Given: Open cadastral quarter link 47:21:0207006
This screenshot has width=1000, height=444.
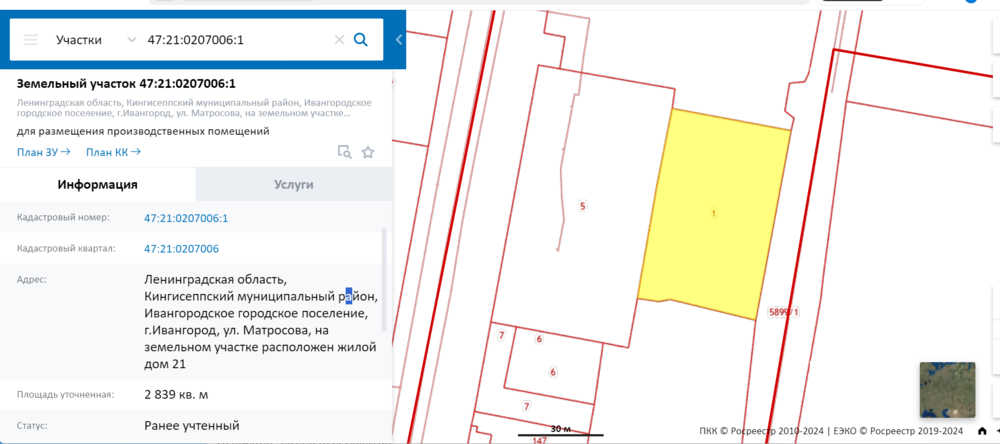Looking at the screenshot, I should pos(181,249).
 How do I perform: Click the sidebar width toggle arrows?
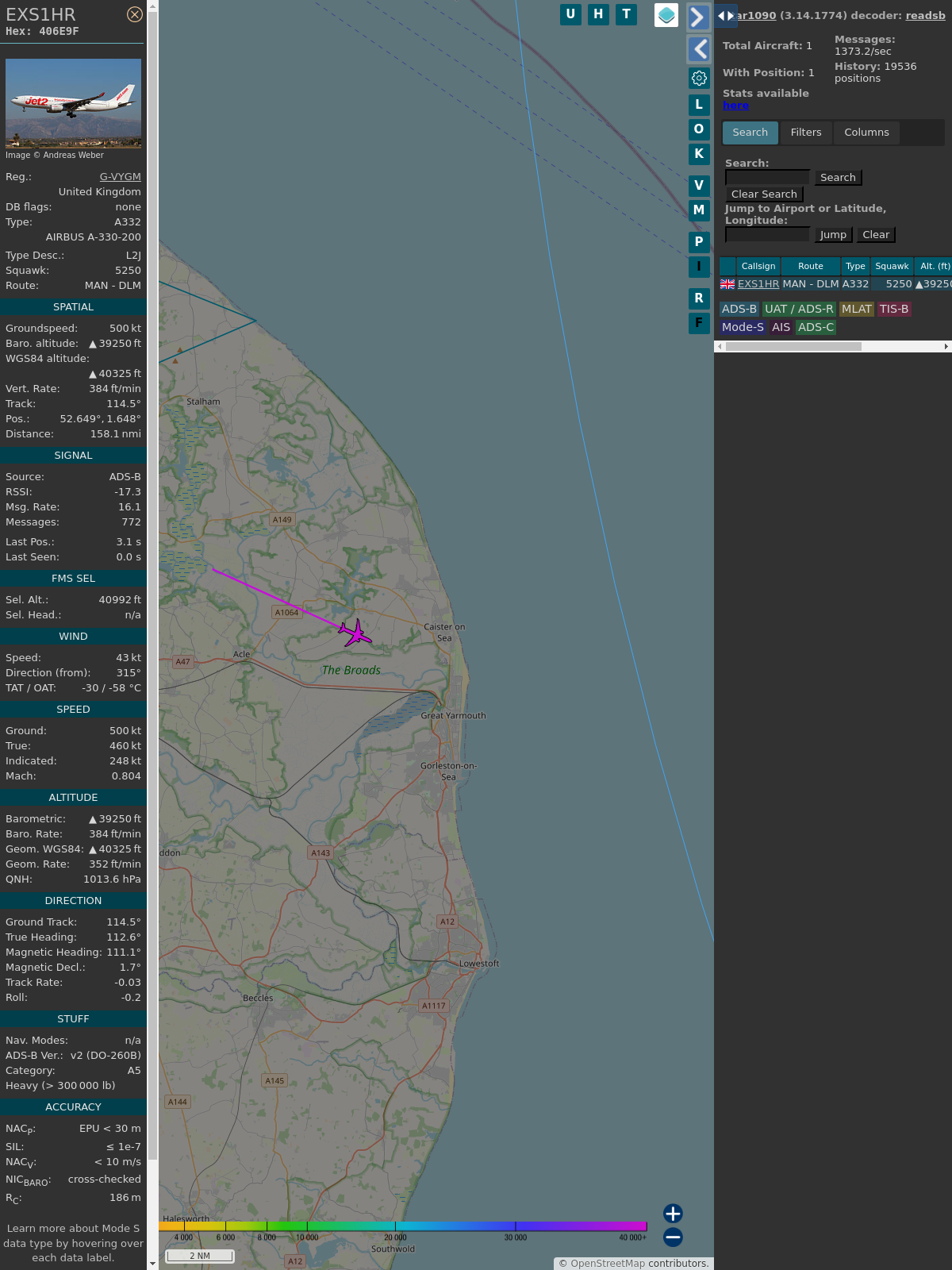coord(726,16)
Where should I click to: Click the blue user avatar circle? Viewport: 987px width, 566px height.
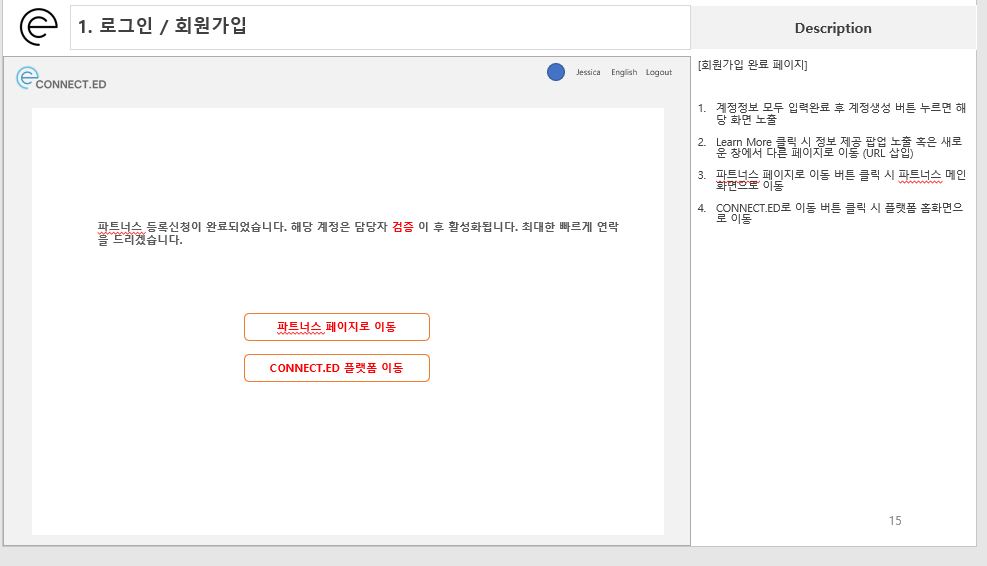[556, 72]
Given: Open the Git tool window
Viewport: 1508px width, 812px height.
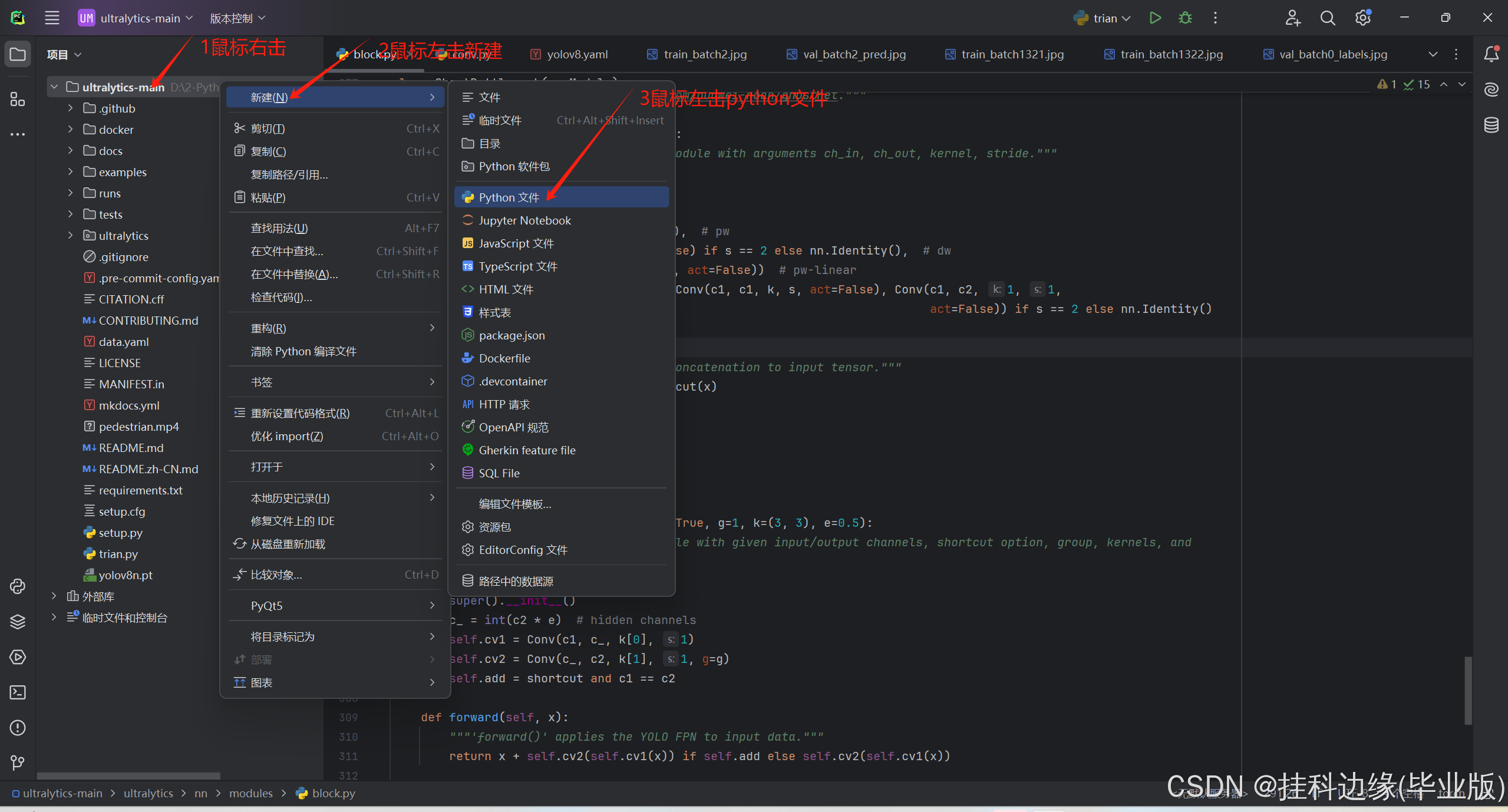Looking at the screenshot, I should [x=18, y=763].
=-=-=-=-=
Copy out, unchanged, the part of the records that opens with the line containing "Given: Open the Git tool window" and runs through the end of the records, leaving the pictures out.

# REPLY
Given: Open the Git tool window
Viewport: 1508px width, 812px height.
Looking at the screenshot, I should [x=18, y=763].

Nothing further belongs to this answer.